Rss Feed
  1. another day at home alone.

    Thursday, July 09, 2009

    nowadays there is like an automatic alarm clock in me. it will ring once at 12 something and around 1 oclock for the second time. it just depends whether do i want to get up from bed.

    3 hours just passed like that. all i did was reading blogs, checking up on my downloads, ate a little, watched a bit of nanny diaries, lied on the couch, thought too much, emoed, listened to some songs and reading a website published by gay writers.

    i suddenly felt that my house feels so quiet and empty. i am just like a nobody that sits in the corner that taps on the wireless network.

    i feel that my back pains are coming back on me. just some slight twitches.

    my mind is wandering so much. thinking about my birthday whether will i have the wishes i want. thinking about the day i leave. thinking about my life is melbourne. thinking about you.

    everything about you is suppose to fcking leave me. but why? i've been nagged soo much, lectured, telling how much it is not worth, telling me how pathetic i am, how stupid i am, wasting 2 years, wasting my youth BUT it doesnt make much difference to how i am now.

    as much as i know all those are true, my heart just doesnt want to say goodbye yet. i've felt foolish. i've felt stupid. i've felt unworthy. i've felt unbothered and uncared. so?

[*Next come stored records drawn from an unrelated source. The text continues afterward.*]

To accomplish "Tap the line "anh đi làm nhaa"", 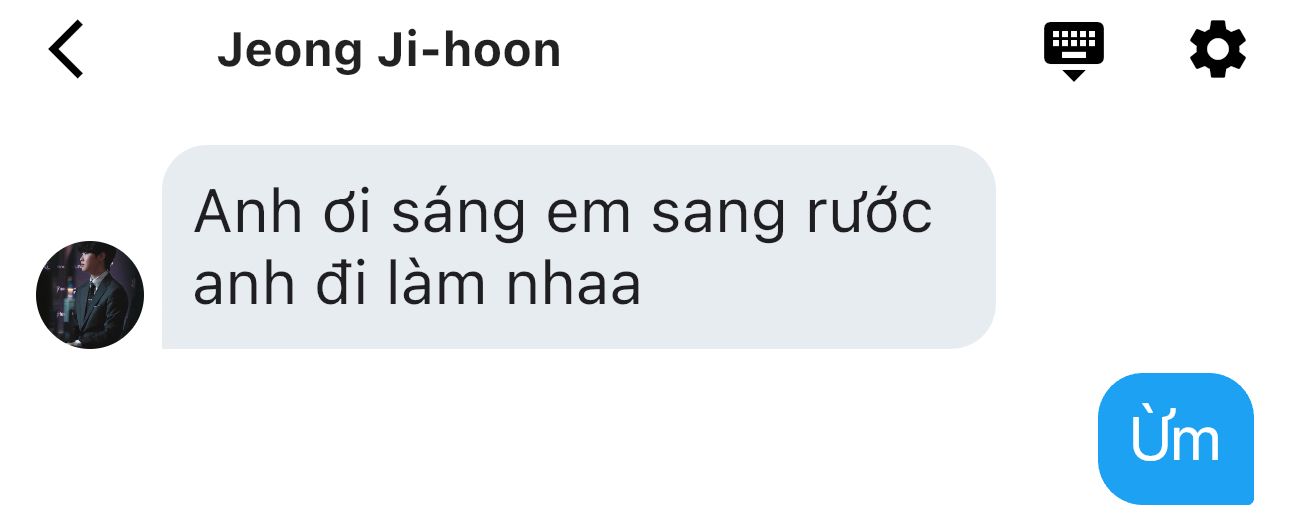I will [x=416, y=284].
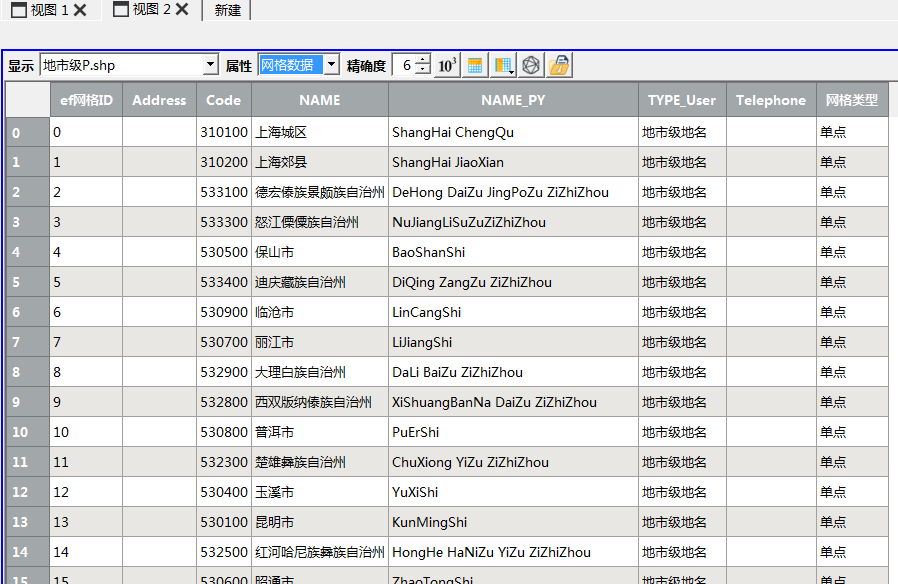Image resolution: width=898 pixels, height=584 pixels.
Task: Expand the 地市级P.shp layer dropdown
Action: click(x=210, y=66)

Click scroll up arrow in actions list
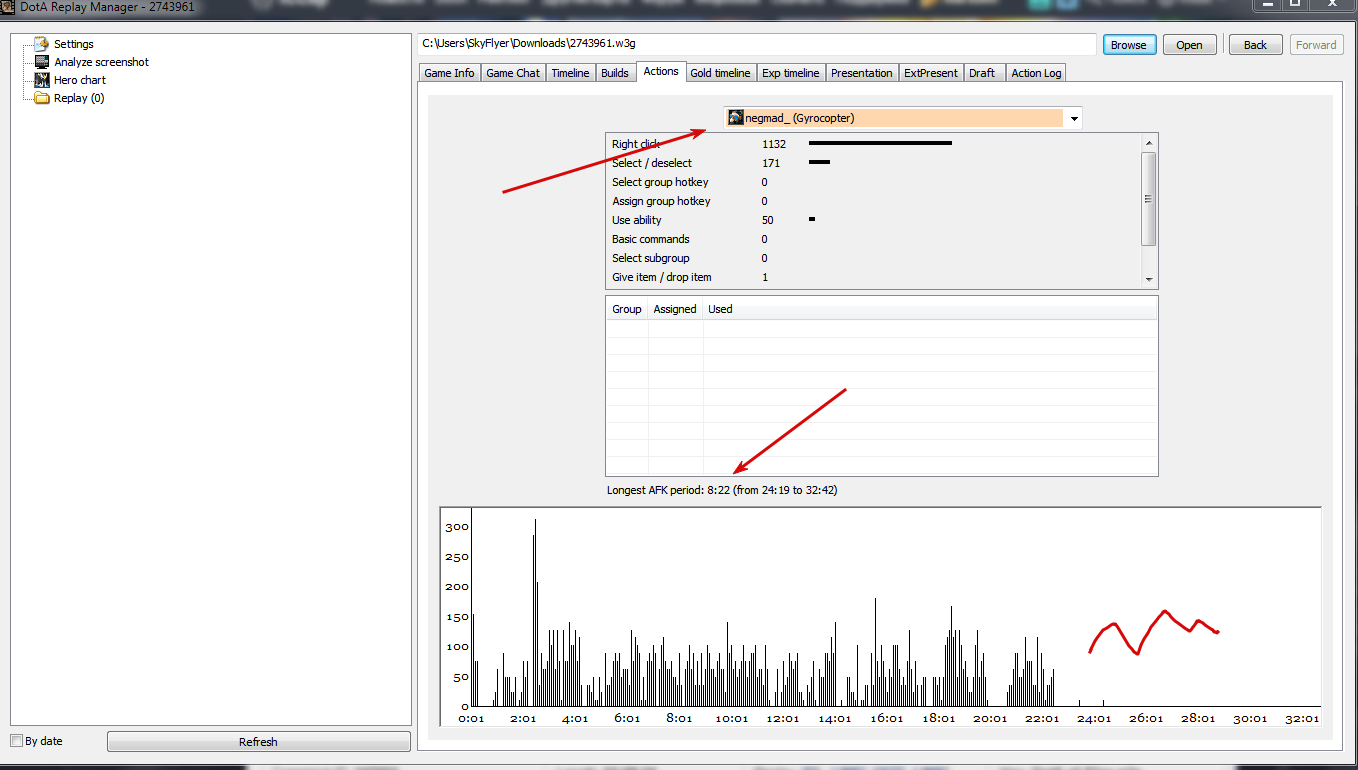(1149, 143)
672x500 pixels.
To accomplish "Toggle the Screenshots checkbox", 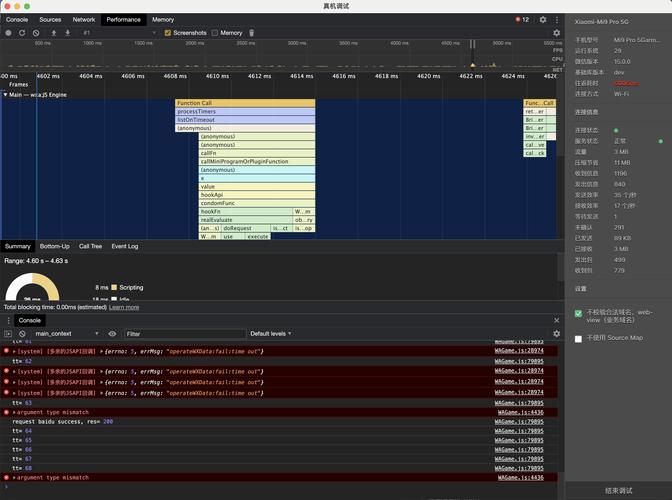I will [x=168, y=33].
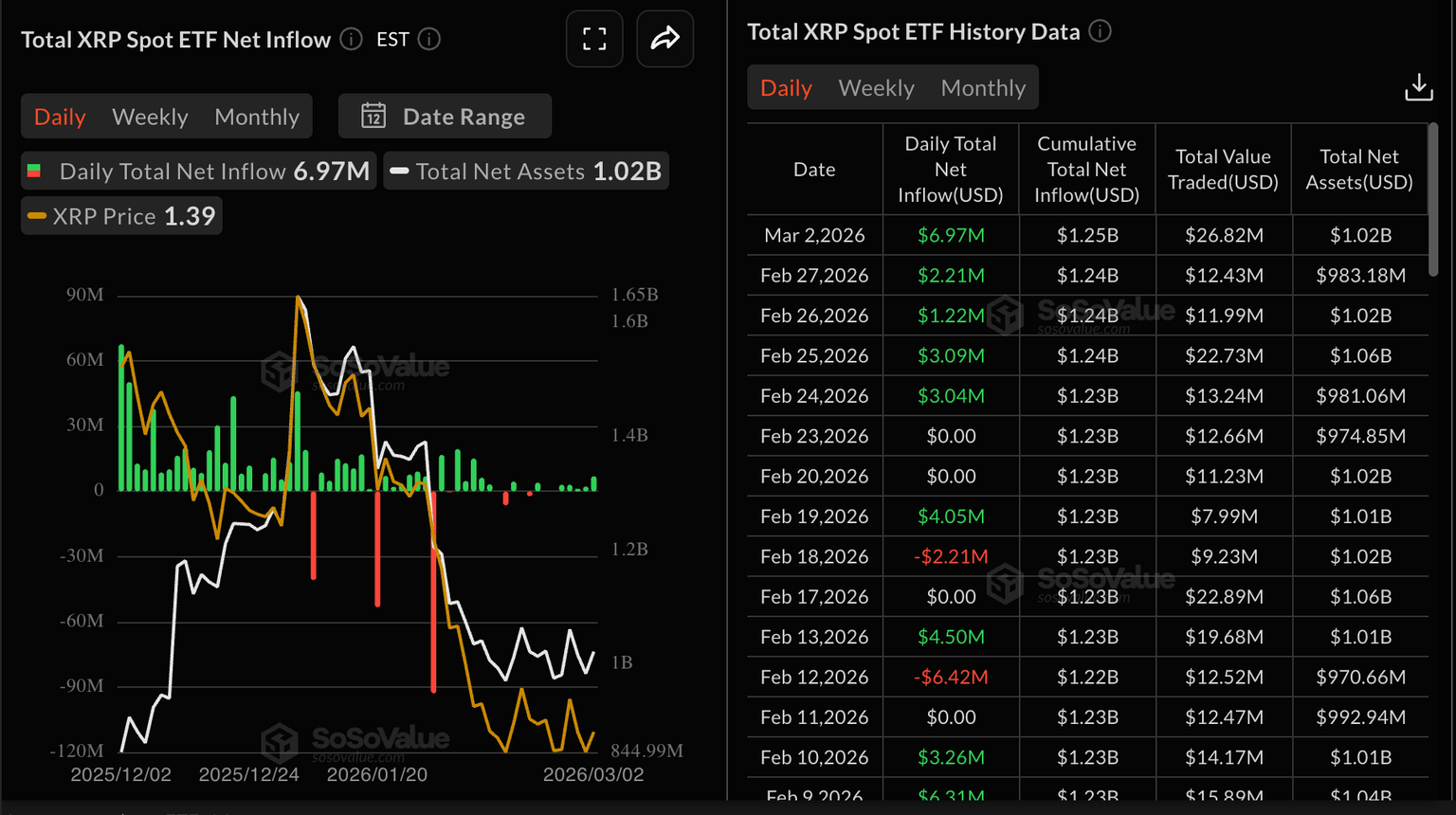
Task: Click the fullscreen expand chart icon
Action: (594, 39)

    i've never been dreaming so much.

    i guess at this point of time, hot guys are the only ones that will keep my mind off certain matters.

    i dont know.

    You, do you remember me?
    Like I remember you?

    I hate being on my own

    Somebody dreams about you every single night
    That Somebody's Me

    Cause you're always right here in my thoughts

    You'll always be in my life
    Even if I'm not in your life
    Because you're in my memory

    -bits and pieces of Somebody's Me by Enrique Iglesias-

    everything leaves a deep mark in me.
    that takes a long long time to be removed.